● Work to be completed:
Please return every record exactly as it appears.

● Data extracts:
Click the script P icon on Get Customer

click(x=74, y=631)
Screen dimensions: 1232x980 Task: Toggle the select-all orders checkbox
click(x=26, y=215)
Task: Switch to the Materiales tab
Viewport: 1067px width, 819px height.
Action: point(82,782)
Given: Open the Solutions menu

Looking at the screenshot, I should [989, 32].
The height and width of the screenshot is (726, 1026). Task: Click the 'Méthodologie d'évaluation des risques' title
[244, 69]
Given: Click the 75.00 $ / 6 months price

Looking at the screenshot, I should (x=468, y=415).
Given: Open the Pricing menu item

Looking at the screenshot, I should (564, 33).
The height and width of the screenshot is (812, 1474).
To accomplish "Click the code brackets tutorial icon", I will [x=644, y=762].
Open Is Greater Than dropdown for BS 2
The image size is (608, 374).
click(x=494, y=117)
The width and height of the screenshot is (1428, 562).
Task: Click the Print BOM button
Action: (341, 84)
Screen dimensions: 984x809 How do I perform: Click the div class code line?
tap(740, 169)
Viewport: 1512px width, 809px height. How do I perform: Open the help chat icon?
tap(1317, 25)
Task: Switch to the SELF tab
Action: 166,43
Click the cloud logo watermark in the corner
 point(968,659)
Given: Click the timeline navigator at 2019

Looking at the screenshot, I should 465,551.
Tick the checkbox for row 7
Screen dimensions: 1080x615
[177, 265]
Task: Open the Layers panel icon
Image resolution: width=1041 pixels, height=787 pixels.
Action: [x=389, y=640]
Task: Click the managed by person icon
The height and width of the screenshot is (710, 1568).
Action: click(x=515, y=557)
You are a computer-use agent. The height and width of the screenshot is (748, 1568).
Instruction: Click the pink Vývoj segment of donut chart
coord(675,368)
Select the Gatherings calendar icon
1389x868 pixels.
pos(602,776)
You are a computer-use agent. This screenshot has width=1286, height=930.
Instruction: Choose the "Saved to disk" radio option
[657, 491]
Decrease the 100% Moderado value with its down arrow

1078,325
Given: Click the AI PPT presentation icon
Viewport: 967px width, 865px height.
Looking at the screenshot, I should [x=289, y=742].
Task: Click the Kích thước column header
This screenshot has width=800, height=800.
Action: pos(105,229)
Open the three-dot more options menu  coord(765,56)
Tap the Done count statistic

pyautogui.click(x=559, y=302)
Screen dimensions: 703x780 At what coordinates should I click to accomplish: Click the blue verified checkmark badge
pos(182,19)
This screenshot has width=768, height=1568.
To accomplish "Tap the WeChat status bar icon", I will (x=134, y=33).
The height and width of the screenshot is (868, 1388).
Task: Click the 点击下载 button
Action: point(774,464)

● Reply to the task:
Click the script P icon on Get Customer

click(x=74, y=631)
Screen dimensions: 1232x980 Task: Toggle the select-all orders checkbox
click(x=26, y=215)
Task: Switch to the Materiales tab
Viewport: 1067px width, 819px height.
Action: point(82,782)
Given: Open the Solutions menu

Looking at the screenshot, I should [989, 32].
The height and width of the screenshot is (726, 1026). Task: Click the 'Méthodologie d'évaluation des risques' title
[244, 69]
Given: Click the 75.00 $ / 6 months price

Looking at the screenshot, I should (x=468, y=415).
Given: Open the Pricing menu item

Looking at the screenshot, I should (564, 33).
The height and width of the screenshot is (812, 1474).
To accomplish "Click the code brackets tutorial icon", I will [x=644, y=762].
Open Is Greater Than dropdown for BS 2
The image size is (608, 374).
click(x=494, y=117)
The width and height of the screenshot is (1428, 562).
Task: Click the Print BOM button
Action: (341, 84)
Screen dimensions: 984x809 How do I perform: Click the div class code line?
tap(740, 169)
Viewport: 1512px width, 809px height. How do I perform: Open the help chat icon?
tap(1317, 25)
Task: Switch to the SELF tab
Action: 166,43
Click the cloud logo watermark in the corner
 point(968,659)
Given: Click the timeline navigator at 2019

Looking at the screenshot, I should 465,551.
Tick the checkbox for row 7
Screen dimensions: 1080x615
[177, 265]
Task: Open the Layers panel icon
Image resolution: width=1041 pixels, height=787 pixels.
Action: [x=389, y=640]
Task: Click the managed by person icon
The height and width of the screenshot is (710, 1568).
Action: click(x=515, y=557)
You are a computer-use agent. The height and width of the screenshot is (748, 1568).
Instruction: Click the pink Vývoj segment of donut chart
coord(675,368)
Select the Gatherings calendar icon
1389x868 pixels.
pos(602,776)
You are a computer-use agent. This screenshot has width=1286, height=930.
Instruction: Choose the "Saved to disk" radio option
[657, 491]
Decrease the 100% Moderado value with its down arrow

1078,325
Given: Click the AI PPT presentation icon
Viewport: 967px width, 865px height.
Looking at the screenshot, I should [x=289, y=742].
Task: Click the Kích thước column header
This screenshot has width=800, height=800.
Action: pos(105,229)
Open the three-dot more options menu  coord(765,56)
Tap the Done count statistic

pyautogui.click(x=559, y=302)
Screen dimensions: 703x780 At what coordinates should I click to accomplish: Click the blue verified checkmark badge
pos(182,19)
This screenshot has width=768, height=1568.
To accomplish "Tap the WeChat status bar icon", I will (x=134, y=33).
The height and width of the screenshot is (868, 1388).
Task: Click the 点击下载 button
Action: point(774,464)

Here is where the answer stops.